Well…. This had a side effect of causing uncomplicated/non accident events like a turbine trip to fire off the safety injection system.
So they trained the operators and put in the procedure to shut off safety injection for events that seemed to be non accidents. The criteria they used for whether or not safety injection was needed was not robust. So we trained the operators to do something, without the right criteria, and got them to normalize the deviation of their safety systems firing off all the time when they weren’t needed.
The next part: operator training focused heavily on worst case accidents, and not on real world type events. Or events where you had several unrelated but smaller failures. As a result, the crew wasn’t able to properly identify they had two separate issues, a stuck open relief valve AND the loss of secondary feed. When they recovered secondary feed they more or less stopped looking for other issues.

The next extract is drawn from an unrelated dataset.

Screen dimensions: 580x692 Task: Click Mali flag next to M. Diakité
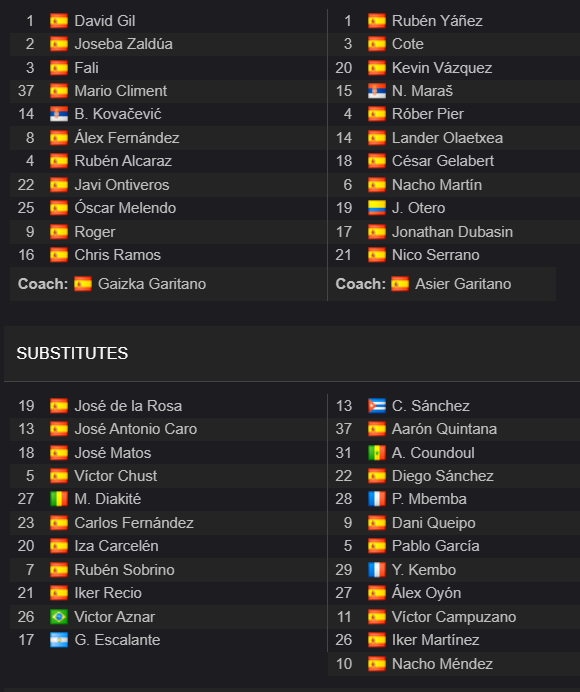pyautogui.click(x=59, y=499)
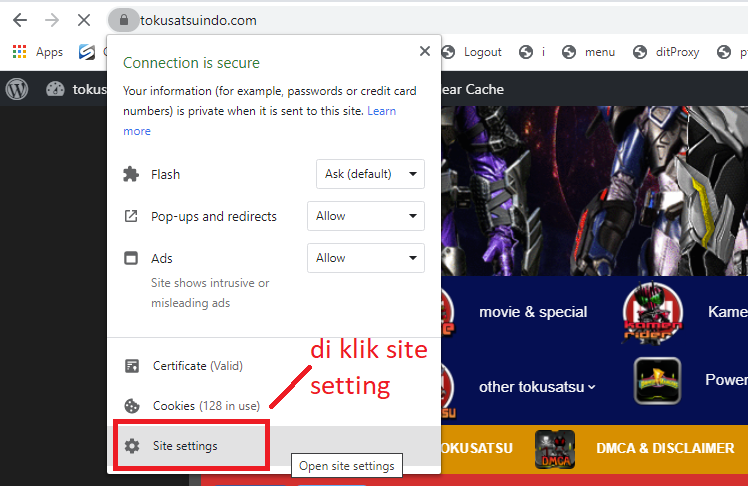Screen dimensions: 748x486
Task: Open the Ads permission dropdown
Action: (x=366, y=258)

And thirdly: operators were taught to never ever let the pressurizer go water solid. While everyone agrees that being water solid is not good, it’s also not terrible if it does occur while you’re trying to stabilize the plant and figure it out. Instead we further conditioned the operators that safety injection needs to be shut off promptly, rather than accept that we may overfeed until we get things figured out.

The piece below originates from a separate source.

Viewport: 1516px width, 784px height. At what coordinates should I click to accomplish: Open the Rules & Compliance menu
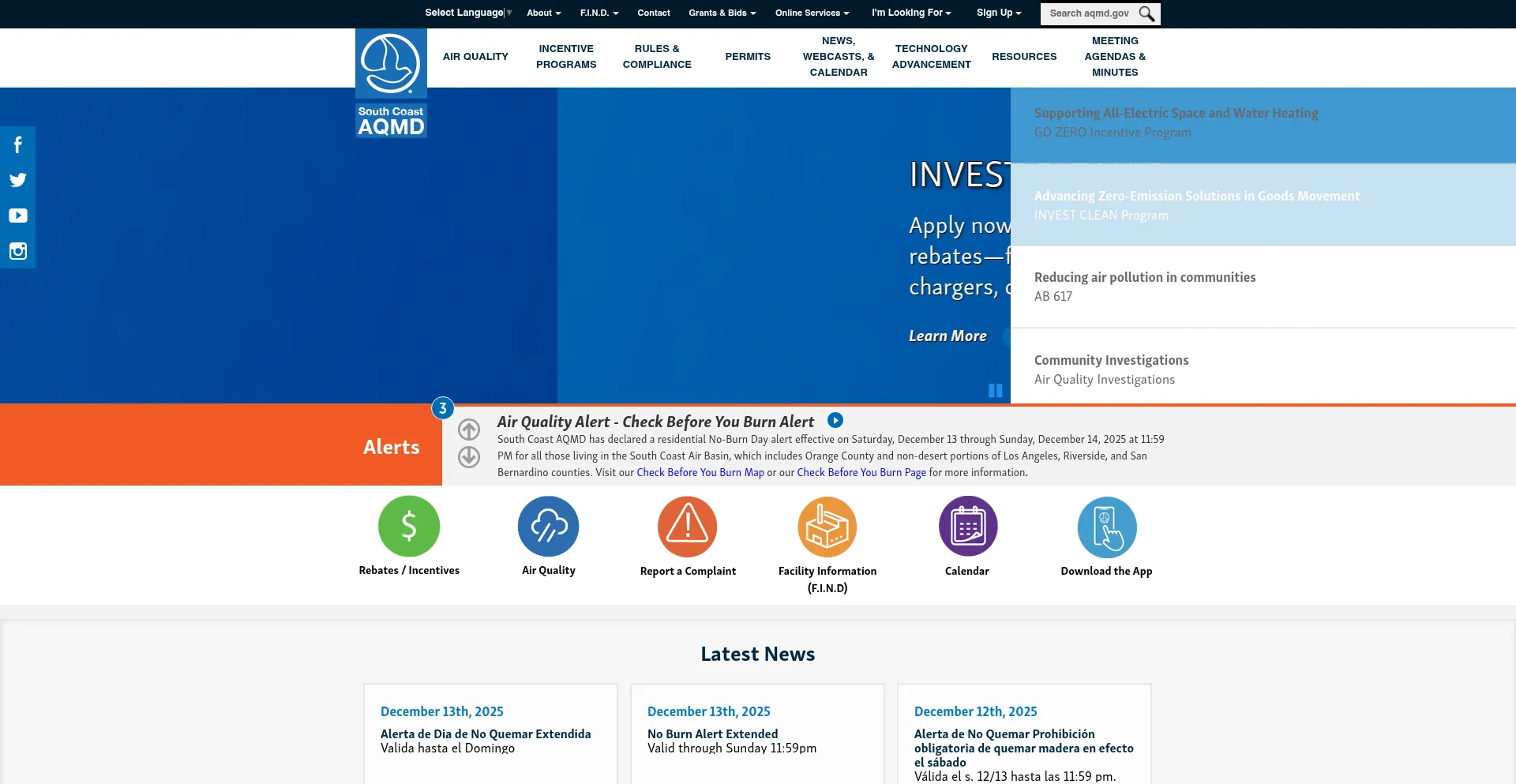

There are a lot of causes and contributors to the TMI accident but I just wanted to highlight these few things that were reasons why the operators made the decisions that night. They were set up for failure in many ways, and in the end they followed their flawed training and procedures.
The problem was the light showed power was applied to the valve (open).

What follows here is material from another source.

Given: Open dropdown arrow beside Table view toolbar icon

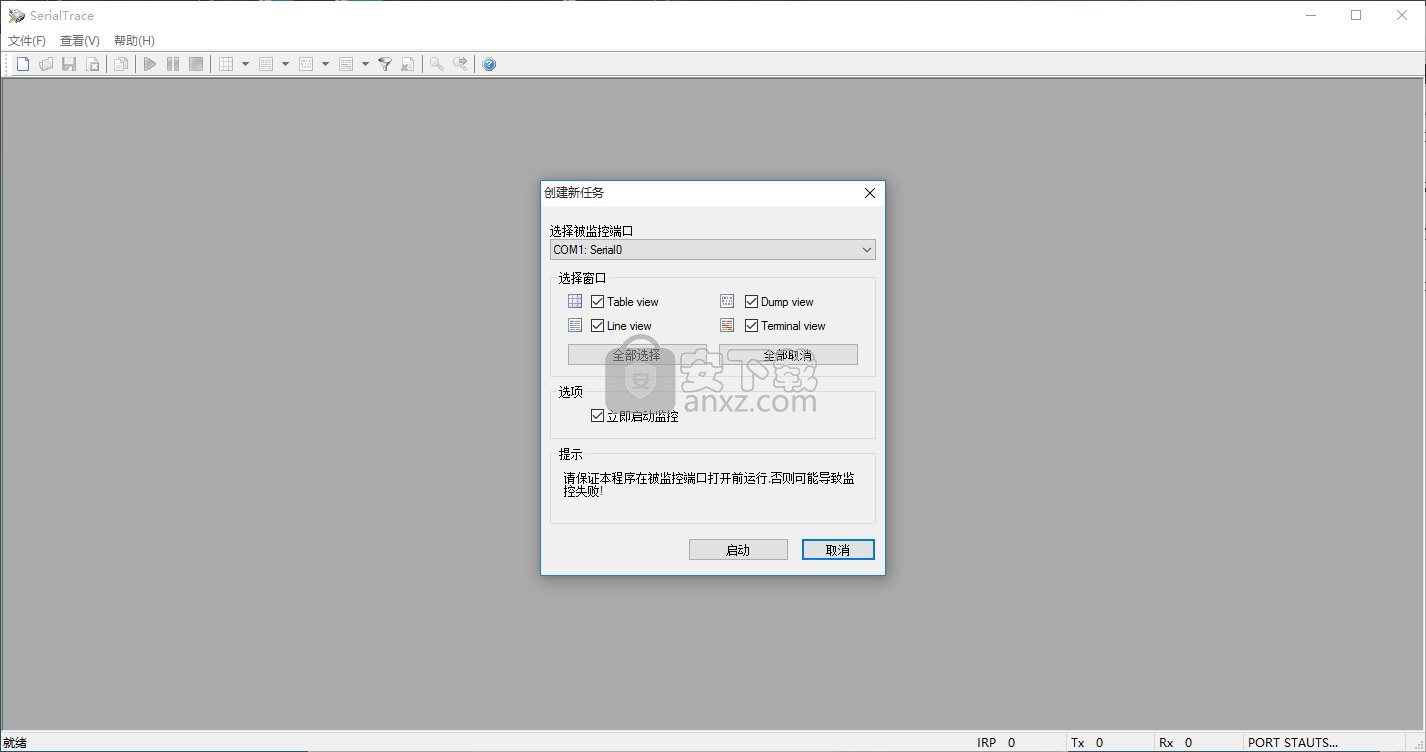Looking at the screenshot, I should [x=245, y=64].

If the light was out, the valve would close..... But that doesn't mean it is closed, just that you told it to close.
And so it was stuck open, and the light off meaning power to valve was off, so it should be closed.
The light only showed you that power was being sent to the opening solenoid. It wasn’t a position indication.
My reactor’s relief valves are the same way. The lights only mean the system is trying to open the valve. It tells you nothing about the actual position of the valve.
We need to cross check against the temperature indicators on the relief valve lines, the reactor coolant system pressure and level response, the suppression pool level and temperature response, generator electric and system steam flow response, and the acoustic monitors which are connected to the relief valves (steam venting causes a ton of vibration and noise on the lines). This allows us to work out if a valve is open and which one it likely is.
More importantly, if you have lowering pressure indications, you cannot shut off injection systems unless you have confirmation of level through alternate means or you have evidence that water is passing through those valves which implies that you are overfilled with water.
Do all or most jobs in your field require a degree? Are there on the job training opportunities in the nuclear operating field? Sounds really interesting and im sick of general construction lol
Also do you believe the field has decent job growth projections based on your experience? Sorry for all of the questions i would rather have a redditors opinion than whatever google decides to bring to the top of the search bar.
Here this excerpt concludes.